While most people wouldn’t think of flushing someone’s ashes down a toilet as an honor, one New York Mets fan is doing it as the perfect tribute to his friend.

Tom McDonald told the New York Times he vowed to spread his friend Roy Riegel’s ashes at ballparks across the U.S. after his death in 2008, as the two grew up a block away from each other in Queens and attended countless Mets games together at Shea Stadium. But after an incident at PNC Park in Pittsburgh where Riegel’s ashes blew away before McDonald could spread them, McDonald came up with his toilet plan.

Because as it turns out, Riegel was a plumber by trade.

“I know people might think it’s weird, and if it were anyone else’s ashes, I’d agree,” McDonald told the Times. “But for Roy, this is the perfect tribute to a plumber and a baseball fan and just a brilliant, wild guy.”

McDonald has a method to his madness, though.
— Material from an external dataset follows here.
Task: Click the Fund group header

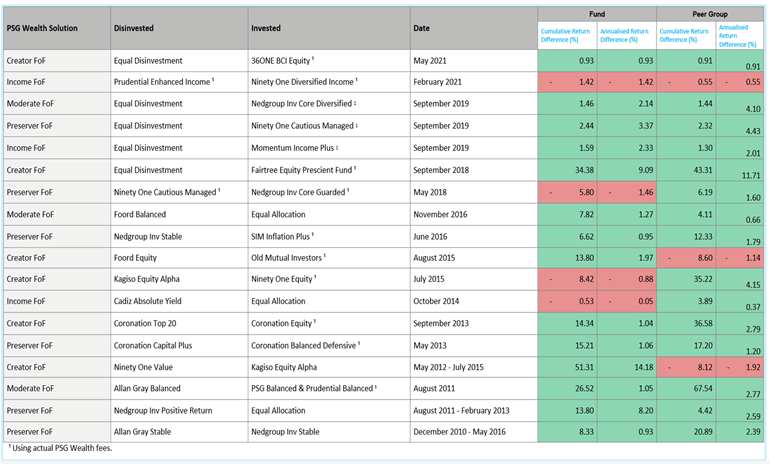Action: coord(596,13)
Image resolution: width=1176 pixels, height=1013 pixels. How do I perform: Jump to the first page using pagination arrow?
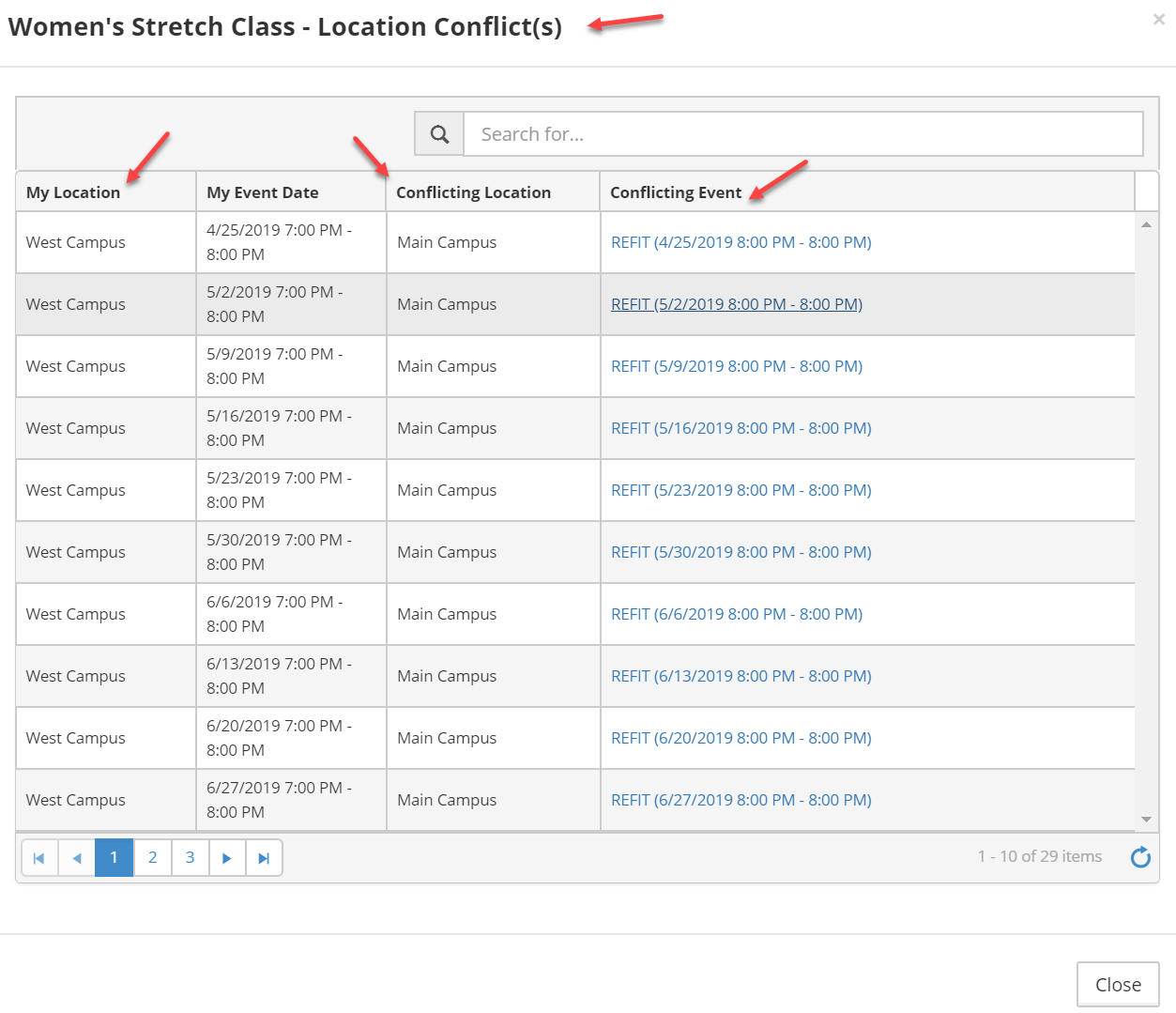pyautogui.click(x=38, y=857)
He often multitasks by flushing Riegel’s ashes whenever he has to use the bathroom, but there are rules.

“The game has to be in progress — that’s a rule of mine,” McDonald said, adding, “I always flush in between, though. That’s another rule of mine.”
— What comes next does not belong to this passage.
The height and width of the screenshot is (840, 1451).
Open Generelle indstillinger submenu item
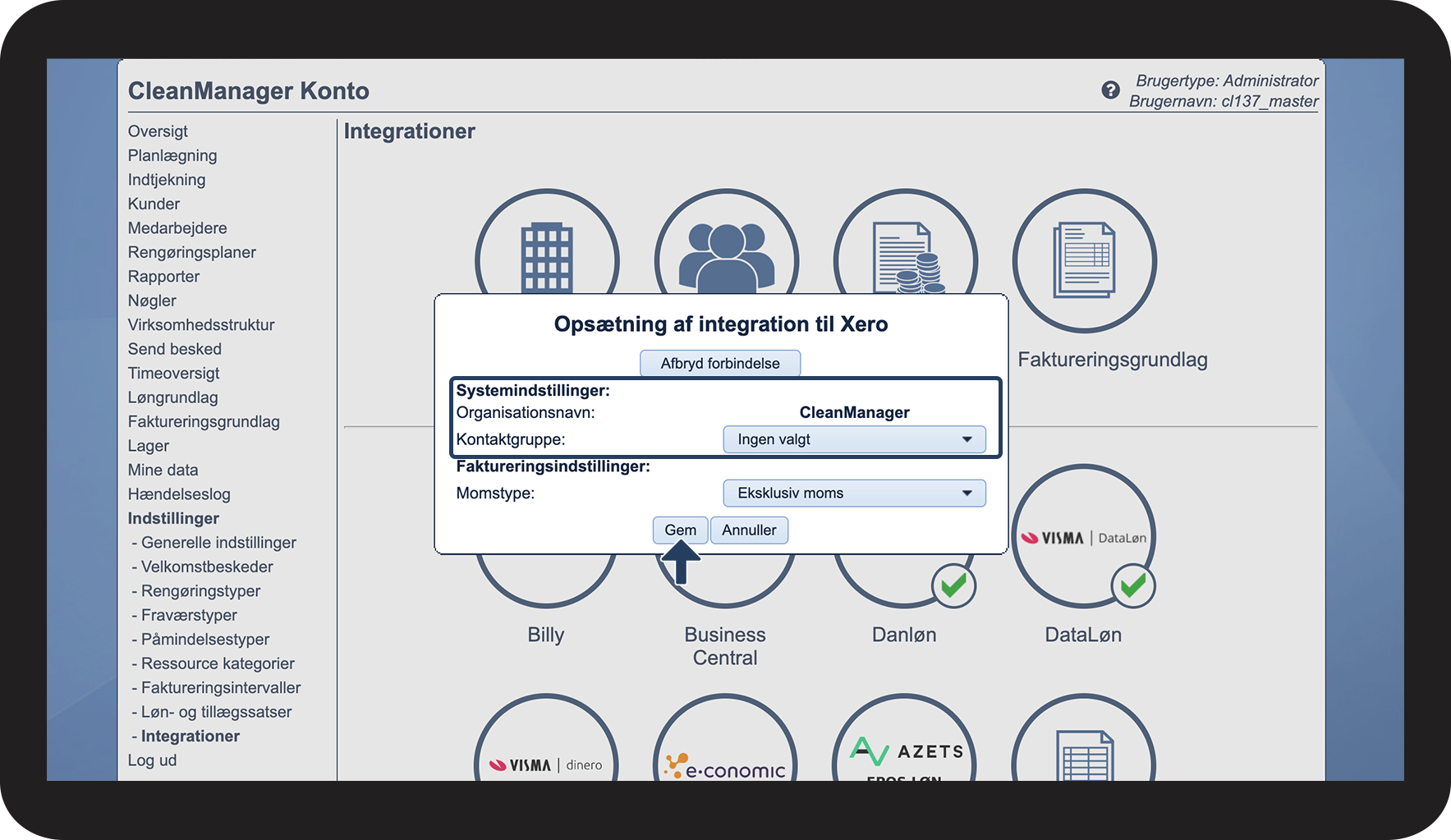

Riegel lives on at 16 stadiums in all different cities, including Atlanta, St. Louis, Kansas City, Mo., Toronto, Detroit, Cincinnati, Baltimore and Cleveland. McDonald has enough to flush Riegel at one more park, and it’s going to be at Durham Athletic Park, the former minor league stadium where “Bull Durham” was filmed.

Riegel’s youngest brother is a fan of McDonald’s ritual, too.

“He’d be like, ‘Oh, yeah, do that,’” Hank Riegel told the Times. “He would definitely approve of it. Never once did Roy follow the rules.”